■ EXCERTO DO DOCUMENTO

▶

Em primeiro lugar, o texto critica o desconhecimento dos católicos distributistas em relação a Carl Menger; é desta crítica que vou falar neste postal.

Fazendo uma analogia, para que se compreenda melhor:

Assim como hoje se pretende redefinir a noção de casamento, em que o casamento passa a ser tudo e, por isso, passa a ser nada — na medida em que se transforma em uma noção meramente subjectiva —; de modo semelhante, Carl Menger e os marginalistas redefiniram a noção histórica, cultural e multi-secular de “utilidade”, através de uma radicalização feroz e furiosa dos conceitos de “útil” e de “utilidade”, em que estes dois conceitos passaram integral e totalmente para a esfera do subjectivo: o útil, segundo os marginalistas, passou a ser tudo, segundo uma subjectivação radical; e por isso, passou a ser nada do ponto de vista objectivo e societário.

Nos marginalistas [por exemplo, Carl Menger] existe muito da filosofia moral de Hume que foi também adoptada por Hayek. E a filosofia moral de Hume é, para além de céptica, essencialmente subjectivista. Hume diz que “não seria irracional que um homem preferisse a destruição do mundo, a uma esfoladela no seu dedo” [sic]. Do ponto de vista estritamente racional, ficamos sem saber por que razão seria uma coisa boa salvaguardar, a qualquer preço, a integridade física do dedo de Hume.

A verdade é que o mero facto de desejarmos uma coisa, não constitui uma razão para agir — o que é o contrário do que Hume defendia. O que é a razão para agir é a coisa desejada sob o aspecto da sua bondade [esta noção de razão para agir já vem de Aristóteles; e o marginalismo e Carl Menger diabolizou e ostracizou Aristóteles].

Não é porque uma coisa é desejada que ela é boa; mas também não é por essa coisa ser desejável que ela é boa, ou seja, uma coisa não é boa pela razão do facto de essa coisa ser susceptível de ser desejada. Pelo contrário, quando uma coisa é escolhida, é pelo aspecto da sua bondade; e a bondade não é meramente uma noção subjectiva: quando uma coisa é boa para mim, e notória e objectivamente prejudicial a outrem ou à sociedade, não podemos falar em “bondade” do meu desejo.

Por outras palavras: a nossa vontade não faz parte exclusiva das razões para agir [externalismo]; mas também não podemos dizer que as razões para considerar subjectivamente uma coisa como sendo boa, são também as razões para a querer [internalismo].

Deveríamos antes dizer que as razões para considerar que uma coisa é boa, são também as razões para a desejar, quando a desejamos. E essas razões não são exclusivamente subjectivas, porque uma ética subjectivista não é ética nenhuma. Existe uma componente objectiva da ética que o marginalismo ignorou, dissociando a ética da política e da economia.

◀

■ ENUNCIADO
Liste todas as pessoas que o texto sobre o marginalismo cita pelo nome.

■ TRECHO DE ORIGEM
▶

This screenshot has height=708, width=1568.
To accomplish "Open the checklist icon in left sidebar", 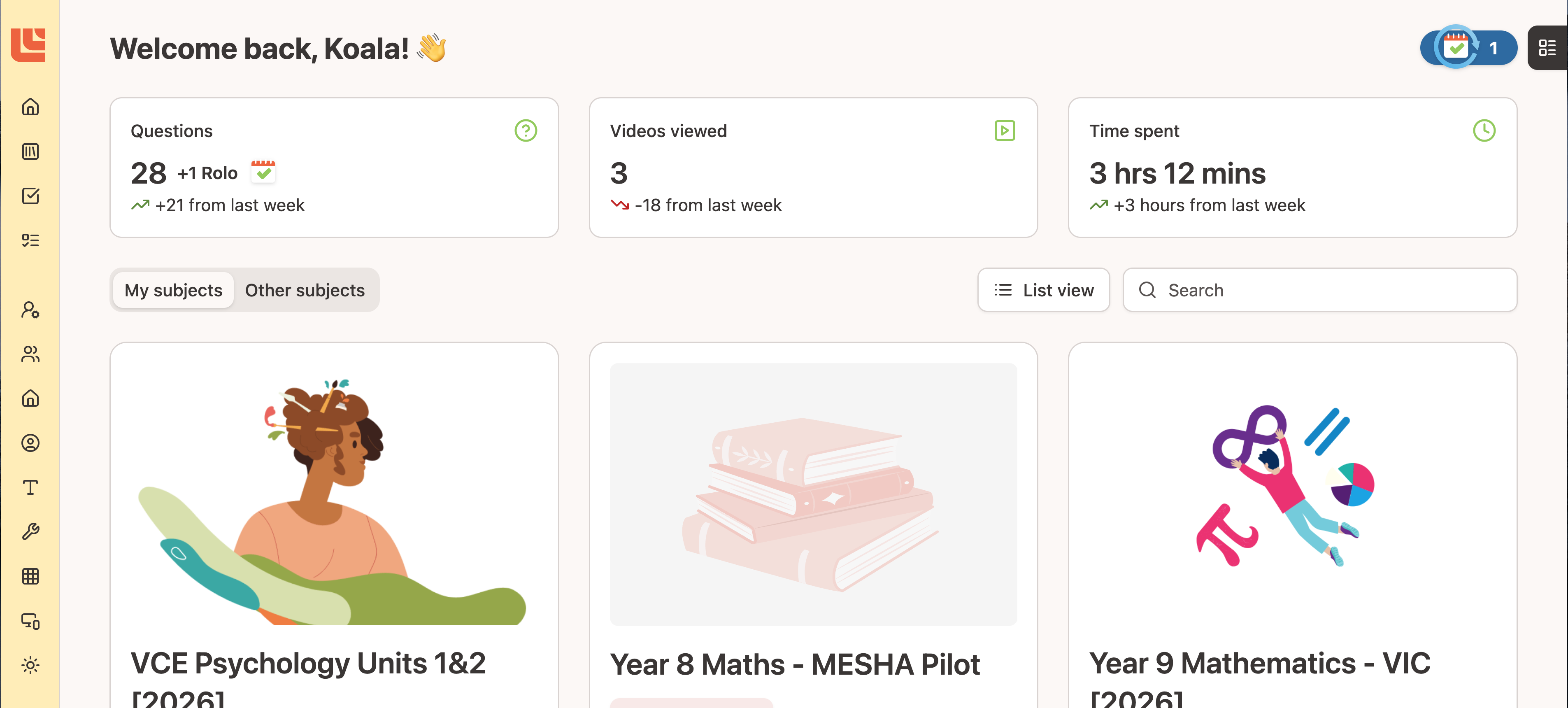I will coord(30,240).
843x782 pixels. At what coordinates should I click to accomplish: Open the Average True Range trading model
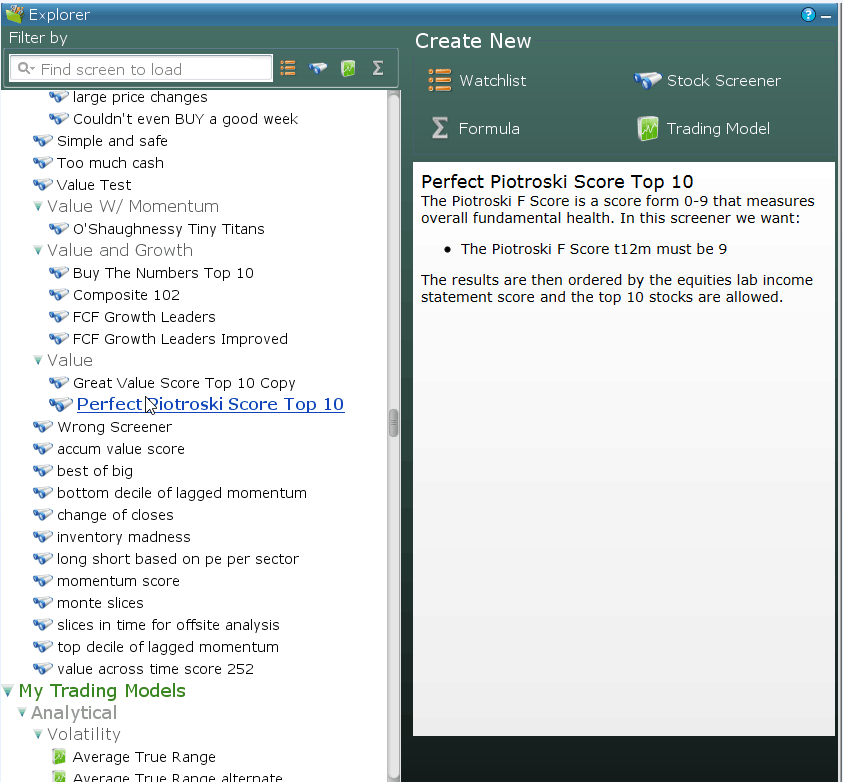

◀

■ RESOLUÇÃO
Carl Menger, Hume, Hayek, Aristóteles